Solicitação escrita 1
Para cada afirmação a seguir, indique se ela concorda com o trecho citado. Responda sim ou não e transcreva literalmente as palavras decisivas do texto.
(a) Em agosto de 1942, os Correios registravam 1.200 rádio-receptores autorizados a funcionar.
(b) A multa prevista para o proprietário que não registrasse seu equipamento era de cinquenta mil réis.
(c) O programa Gentilezas transmitia ofertas de músicas gratuitamente.
Solicitação escrita 2
Altere a passagem do trecho citado que começa nas palavras "Esse período pode" e termina após "o que veremos.", trocando "talento" por "habilidade", e apresente-a por inteiro.

**** Trecho citado ****

Pioneiros
e
heróicos homens da nossa Era do Rádio
Quando
inaugurou-se nossa emissora, Botucatu ainda não atingira a marca dos
1.000
aparelhos receptores instalados. Em agosto de 42 os Correios
registravam 1.200 rádio-receptores
autorizados para funcionar. E “hái!!” de quem não o
fizesse!
O serviço político do governo
de Getúlio Vargas, mantinha, através de suas secções estaduais, um
rígido
controle sobre as autorizações que os Correios e Telégrafos deveriam
fazer. E
as sanções previstas desde o decreto presidencial de 1939 estavam
valendo:
multas de vinte e cinco mil réis para os proprietários que não fizessem
o
registro de seu equipamento e o recolhimento do mesmo para os
reincidentes. Em
setembro de 1940, as sanções continuavam valendo.
Já
existiam perto de 70 emissoras esparramadas por todo o Brasil e o
serviço de
radiodifusão empregava vários milhares de pessoas, direta ou
indiretamente,
começando a ser visto como um bom negócio.
Em
Botucatu, o período experimental estava vencido e os estúdios da Moraes
Barros
começaram a ver as primeiras tentativas de colocar no ar uma
programação.
Esse período pode ser chamado de Rádio heróico e cheio de ideal, puro e
altruísta.
Ninguém sabia fazer nada., mas todos acrescentaram uma forte dose de
boa
vontade. E como muitos tinham talento, as coisas foram indo para a
frente.
A
montagem da chamada “grade”’
de programação não foi obra fácil, mas começou a ser feita e em pouco
tempo
estava funcionando. É o que veremos.
O
Programa Gentilezas
O
programa Gentilezas foi o principal programa da nova emissora. Despretencioso,
inocente, de boa fé, colocava no ar, sob pagamento, ofertas de músicas
e
desejos de felicidade. Para tanto foi montada uma rede de coleta de
oferecimentos, esparramada por toda a cidade, com urnas em casas
comerciais, que
eram tratadas como “agentes do programa Gentilezas”. Foi uma verdadeira
coqueluche. Mas, contam os remanescentes da época, foi motivo de forte
polêmica.

**** Excerto de dados ****

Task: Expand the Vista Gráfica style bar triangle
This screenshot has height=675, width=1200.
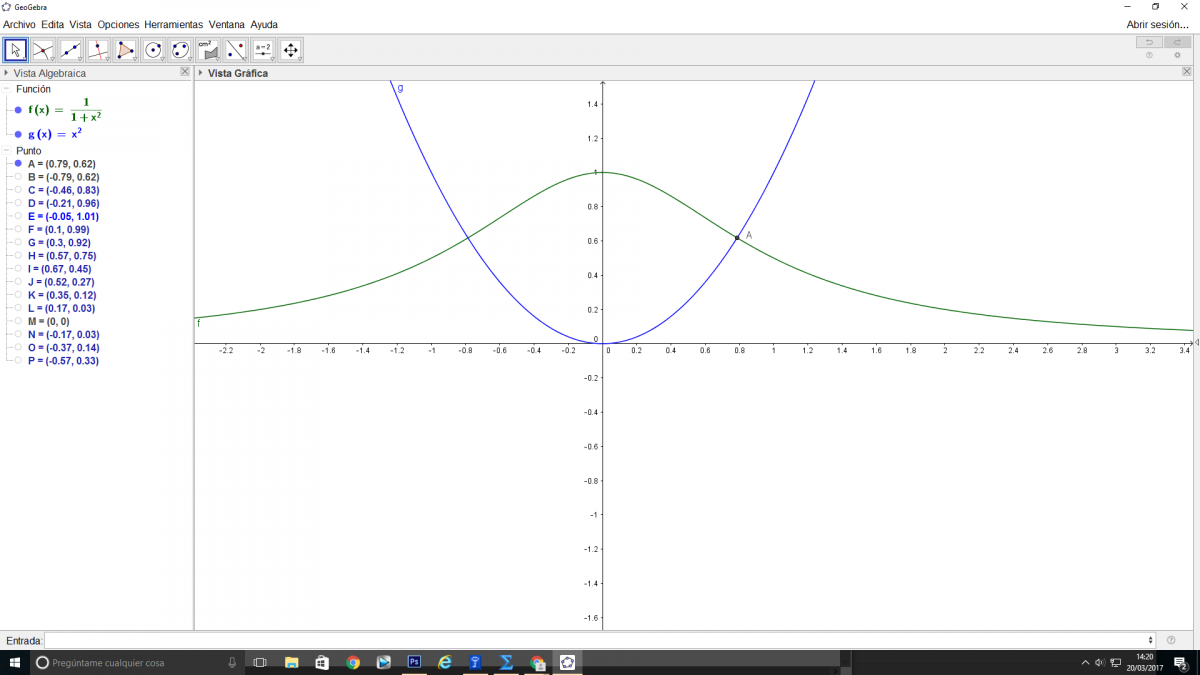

****

Resposta completa 1
(a) Sim: "Em agosto de 42 os Correios registravam 1.200 rádio-receptores autorizados para funcionar."
(b) Não: "multas de vinte e cinco mil réis para os proprietários que não fizessem o registro de seu equipamento"
(c) Não: "colocava no ar, sob pagamento, ofertas de músicas"

Resposta completa 2
Esse período pode ser chamado de Rádio heróico e cheio de ideal, puro e
altruísta.
Ninguém sabia fazer nada., mas todos acrescentaram uma forte dose de
boa
vontade. E como muitos tinham habilidade, as coisas foram indo para a
frente.
A
montagem da chamada “grade”’
de programação não foi obra fácil, mas começou a ser feita e em pouco
tempo
estava funcionando. É o que veremos.